Friday, December 14, 2007

This Just In-Home Prices Have to Fall!

The big snowstorm passed last night. I have to give a tip of the hat to the Massachusetts Highway Department. The heavy snow ended up here around 9pm, and by 6am this morning when I left for work the main highways were in excellent condition. Great job guys! The side roads in Cambridge were another matter entirely! You can't have it all!

This Just In-Home Prices Have to Fall!
The end of the week was very interesting. After a FED rate cut on Tuesday, and an announced plan of lending money through novel channels by central banks the world over on Wednesday, the calls for "more liquidity' were answered in full. I would say somewhere around late Thursday and into today there was a new murmur running through the media and markets. The revelation? The deep insight? the dawning of a new era? All this and more? you bet.

The concept that Home Prices are Too High and Must Come Down is finally being recognized as a certainty. Sound familiar? It should, as I summed up the core of the problem a few posts ago using that exact language. Up until now, all the SIV bailout plans, FED rate cuts, and rate reset freeze plans all were operating under the mistaken assumption that home prices would stay somewhere near where they are now. Perhaps a 10% correction at most. A key feature of all the plans was the idea that maybe a year was needed for things to resume their rocket path towards the heavens.
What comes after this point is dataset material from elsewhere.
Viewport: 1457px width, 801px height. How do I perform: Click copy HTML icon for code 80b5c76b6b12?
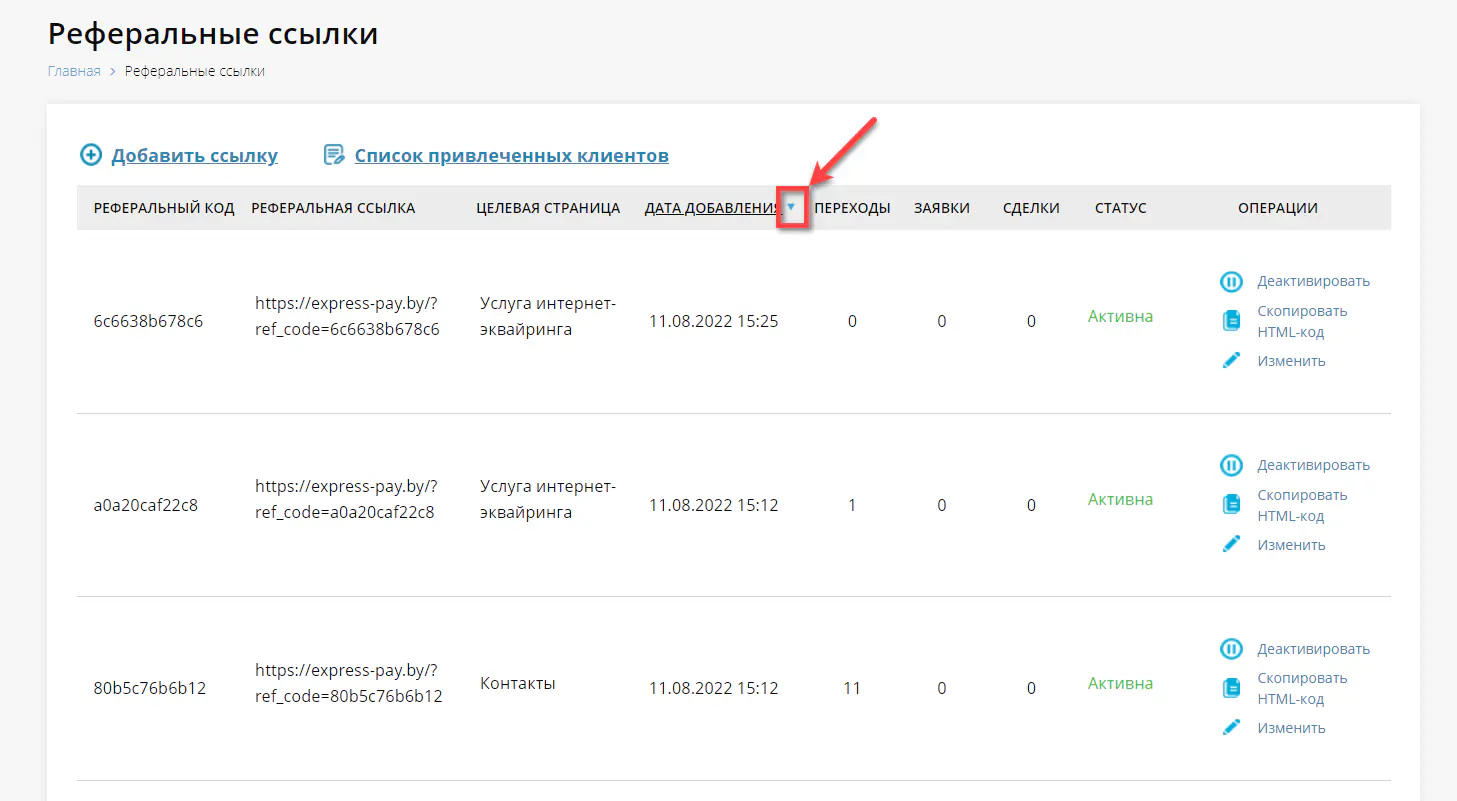tap(1231, 688)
Calculated Risk has great posts on this changing situation in the following posts:
http://calculatedrisk.blogspot.com/2007/12/more-2008-housing-forecasts.html
http://calculatedrisk.blogspot.com/2007/12/krugman-after-moneys-gone.html
Complete with this wonderful graph:

One look at this graph really tells you all you need to know. It took time for the bubble to grow, and it will take time for it to deflate. The move by Citi to take some SIV's onto their balance sheet can be viewed as a move to start the process of loss management.

What does this all mean? I can think of a few right away:
  • Continued extreme pressure on home prices as buyers will be in NO rush
  • A return to almost traditional lending requirements
  • Massive bank losses
  • Psychology change about homes

We have discussed the particulars of all this already. The take home point is that slowly but surely the truth that things got way out of hand in housing is coming to the mainstream line of thought. This will put enormous pressure on banks and lenders to stop the game of "hide the losses until the losses are recovered" and move towards the needed unwinding of the mortgage mess.
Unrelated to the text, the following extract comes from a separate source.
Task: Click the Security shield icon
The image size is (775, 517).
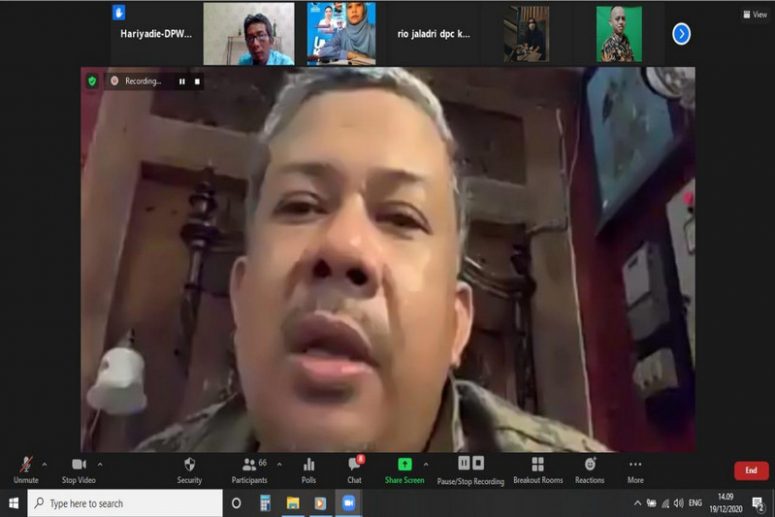Action: tap(189, 465)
This does not mean things are going to get better any time soon. This does not mean the growing acknowledgement of the home price issue will take root. It just means that the solution has been in the very least glimpsed. How the reaction to this reality unfolds is the fun part.
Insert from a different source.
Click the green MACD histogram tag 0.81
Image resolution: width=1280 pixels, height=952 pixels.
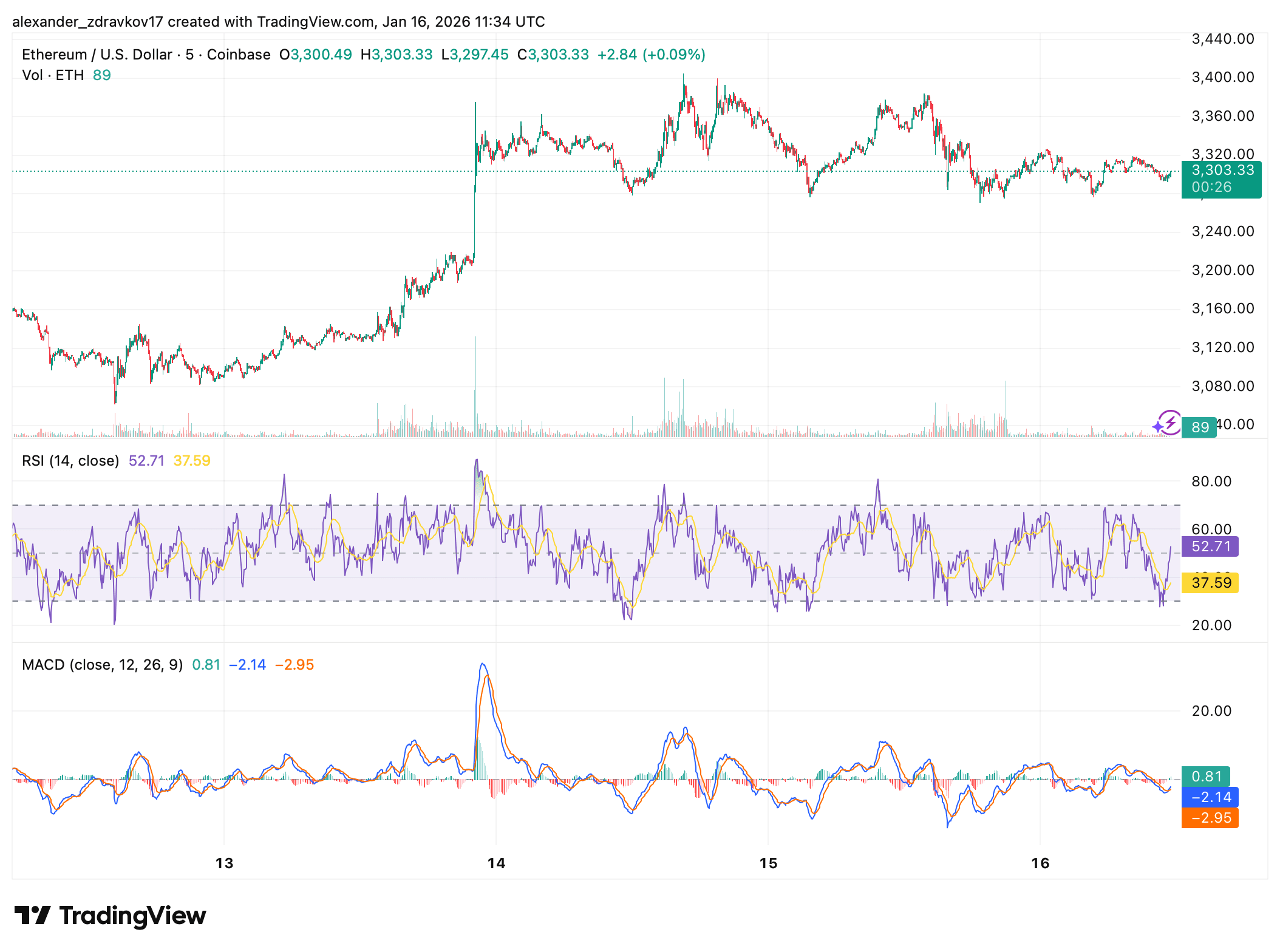pyautogui.click(x=1205, y=776)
Sorry for the short post, but I am home late. I also wanted to make sure I get some Rock Blogging in to start the Friday night festivities!

Ozzy Osbourne with "Bark at the Moon". Bad video, but great song. Great baseline, rhythm changes and great guitar work highlight the piece:

Queen did all the music for the great movie 'The Highlander". I found a great video montage of all the sword fights set to the song "Gimme the Prize". Too cool:

A newer band you may never have heard is Must. This song is called "Freechild" and the speed changes and vocals are top notch:

Have a good night.

1 comment:

Anonymous said...

Jim wrote a piece concerning the "inflation/deflation" dilemma over at The Great Depression 2006 website that I thought was interesting.